## TASK TO COMPLETE:
Rewrite the listing below, changing every occurrence of "peak label" to "summit label" and leaving everything else as it is.

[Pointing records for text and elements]
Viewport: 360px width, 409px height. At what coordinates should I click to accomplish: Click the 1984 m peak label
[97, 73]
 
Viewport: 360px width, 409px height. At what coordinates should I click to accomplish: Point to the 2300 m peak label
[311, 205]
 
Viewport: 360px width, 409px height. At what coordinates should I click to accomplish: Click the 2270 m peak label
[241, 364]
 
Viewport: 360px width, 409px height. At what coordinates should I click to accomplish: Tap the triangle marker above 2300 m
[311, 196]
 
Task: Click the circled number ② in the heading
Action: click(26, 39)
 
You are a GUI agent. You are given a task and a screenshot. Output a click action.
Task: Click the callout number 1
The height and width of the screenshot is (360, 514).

## FINISHED ANSWER:
Viewport: 360px width, 409px height. At what coordinates should I click to accomplish: Click the 1984 m summit label
[97, 73]
 
Viewport: 360px width, 409px height. At what coordinates should I click to accomplish: Point to the 2300 m summit label
[311, 205]
 
Viewport: 360px width, 409px height. At what coordinates should I click to accomplish: Click the 2270 m summit label
[241, 364]
 
Viewport: 360px width, 409px height. At what coordinates should I click to accomplish: Tap the triangle marker above 2300 m
[311, 196]
 
Task: Click the circled number ② in the heading
Action: click(26, 39)
 
You are a GUI agent. You are given a task and a screenshot. Output a click action.
Task: Click the callout number 1
The height and width of the screenshot is (360, 514).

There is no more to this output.